WMDs In My Garden.

17 July 2007


No, they aren’t the components for a uranium centrifuge. But rather, myriad mustard oil bombs, set to detonate. A new paper from Imperial College outlines how cabbage aphids (Brevicoryne brassicae) mimic the chemical defenses of their plant hosts.

The characteristic spicy tang of mustard family plants (broccoli, cabbage etc.) is, as with many of the flavorful plant compounds we humans seem to enjoy, a toxic chemical weapon. In the case of mustard oil, the toxin is actually created when several precursor chemicals are released as the cells of the plant are being destroyed by the would-be mustard eaters.

Cabbage aphids feeding on brassicas ingest plant compounds and metabolism them into the same precursor chemicals that the plants use to ward off herbivores.  And who are the aphids warding off? Why, our old friends, the ladybirds (among others)…


but, shown here actually eating a black bean aphid (Aphis fabae) less noxious fare perhaps ?

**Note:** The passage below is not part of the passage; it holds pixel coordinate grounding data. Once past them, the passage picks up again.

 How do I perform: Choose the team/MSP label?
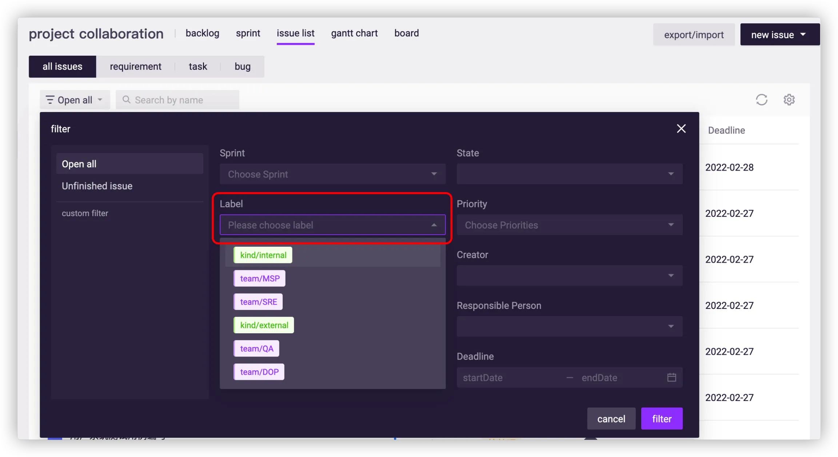(x=259, y=278)
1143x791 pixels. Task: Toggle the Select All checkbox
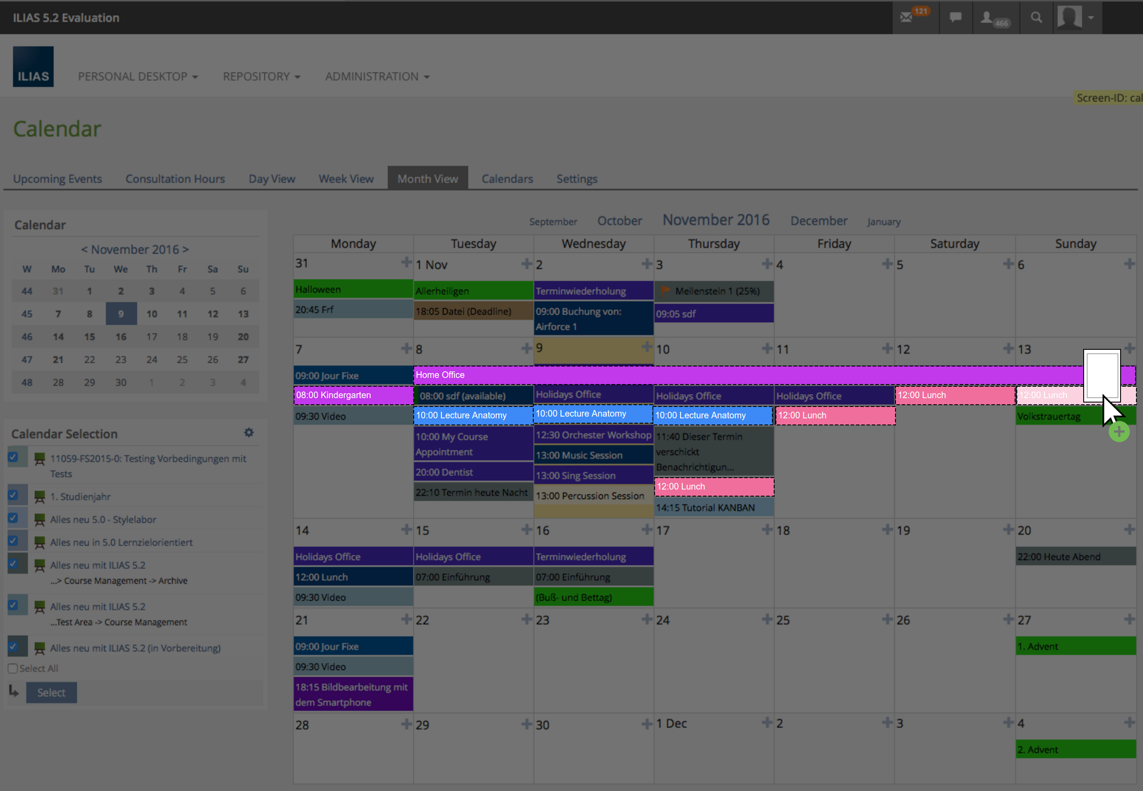point(13,669)
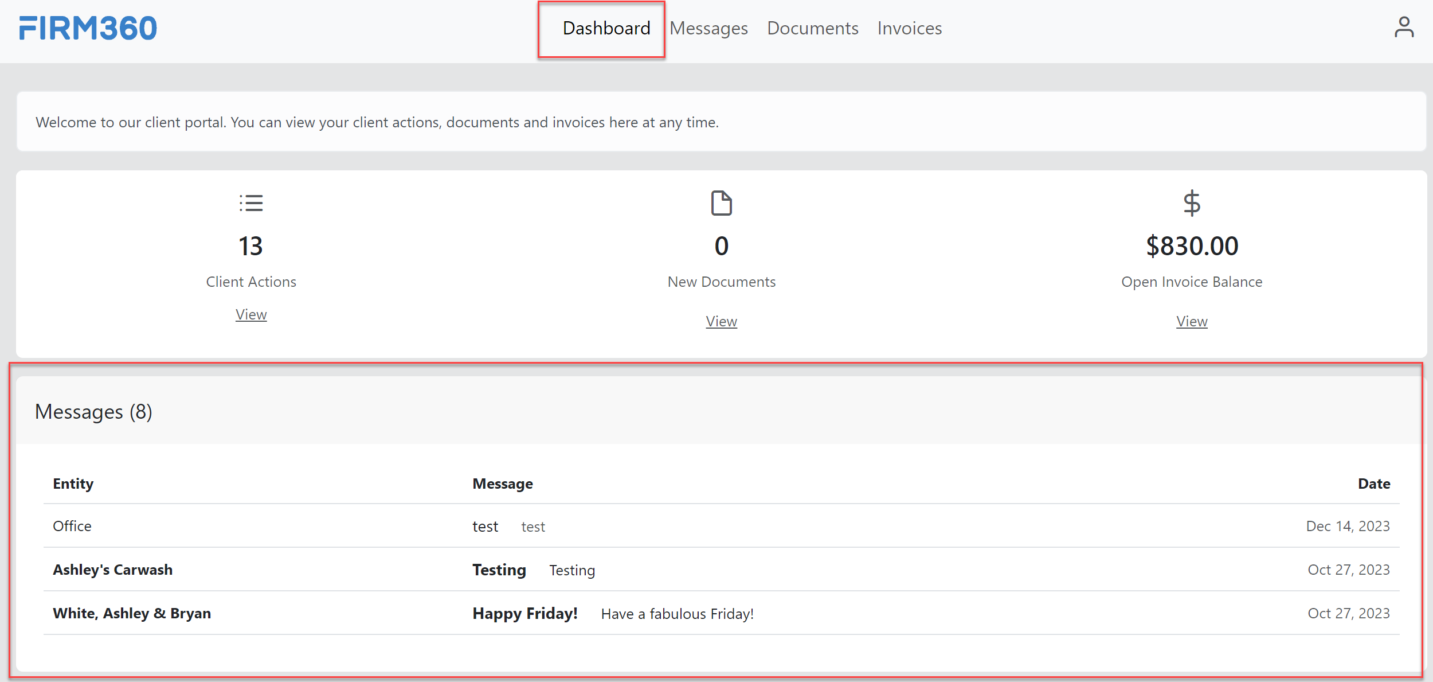Click View under Client Actions
1433x682 pixels.
click(251, 314)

The researchers found that ladybird larva did not survive to adulthood when fed on a diet of wingless cabbage aphids who carried a high volume of sinigrin, one of the chemical precursors to mustard oil. The winged form of the aphids was apparently less toxic, perhaps suggesting a shift in defense strategy from chemical defense to flying escape.

Here’s the abstract. And here’s the Science Daily take. And here’s a nice diagram of the cabbage/turnip aphid forms.

Peace!  oh yeah, and death to aphids!